Starting point is 00:28:30 When all of the oscillations are pointing in the same direction, light is polarized. Around the sun, there are concentric rings of polarized light with the sun at its center. with the sun at its center. And so with calcite, which is a crystal that depolarizes light, you can hold it up to the sky and determine the location of the rings around the sun. And this is when it's cloudy. Even when it's cloudy, yes.
Starting point is 00:28:54 Because the light from the sun is still traveling through. There's still sufficient light. The light pattern on the calcite and through the calcite varies depending on the orientation of the stone relative to the light polarization from the sun. And I think when the images got more aligned or they got more equal in brightness, then you know that you're pointing more directly at the sun because the polarized lights are rings around it and they're hitting the stone in a more equal way.
Starting point is 00:29:20 So this is what we think was mentioned in Norse mythology or Viking times called a sunstone that they used for navigation. So in these texts, there's a bunch of passages, as far as I can tell, that was like, we used the sunstone and found our way home. You can also use a sunstone to turn your gloom into a blossom. Is that a Pokemon joke? Yes. The way this area is with music, I'm like with Pokemon. That is a better thing
Starting point is 00:29:49 to be that way about it. If you want to ask the Science Couch, you can follow us on Twitter at SciShow Tangents where we'll tweet out the topics for upcoming episodes every week. Thank you at Becca Sitlali
Starting point is 00:30:00 at Minimarker3 and everybody else who tweeted us your questions this week. Final scores! Stefan and I are tied for last with one. Sari and Sam are tied for first with two. Hooray!

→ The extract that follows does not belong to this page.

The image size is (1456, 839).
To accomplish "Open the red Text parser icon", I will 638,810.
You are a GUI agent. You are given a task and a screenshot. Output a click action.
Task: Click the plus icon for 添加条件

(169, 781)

Starting point is 00:30:12 If you like this show and you want to help us out, it's easy to do that. First, you can leave us a review wherever you listen. That helps us know what you like about the show. And we're going to be looking at iTunes reviews for topic ideas for future episodes. Second, tweet out your favorite moment from the show. And finally, if you want to show your love for SciShow Tangents, just tell people about us.
Starting point is 00:30:30 Thank you for listening. I'm Hank Green. I'm Sari Reilly. I'm Stefan Chin. And I'm Sam Schultz. SciShow Tangents is a co-production of Complexly and the awesome team at WNYC Studios. It's created by all of us and produced by Caitlin Hoffmeister and Sam Schultz, who also edits a lot of these episodes, along with Hiroko Matsushima.
Starting point is 00:30:45 Our sound designer is Joseph Tunamedish. Our social media organizer is Victoria Bongiorno, and we couldn't make any of this without our patrons on Patreon. Thank you. And remember, the mind is not a vessel to be filled, but a fire to be lighted. But, one more thing. A two-year study published in 2014 in the journal Frontiers in Zoology
Starting point is 00:31:20 concluded that dogs can sense the Earth's magnetic field and seem to prefer to line themselves up with its north-south axis while pooping. I've heard that before, but I think it's going to be fake. You know, I took it with a little bit of a grain of salt, too. So this isn't always observed every time a dog poops, and they think that's because dogs get thrown off when there's disturbances in the electromagnetic field, so they don't know which way to poop anymore.
Starting point is 00:31:46 That's why they go around in circles a bunch. They're like, wow, what the hell? Maybe it is. Maybe you cracked it open.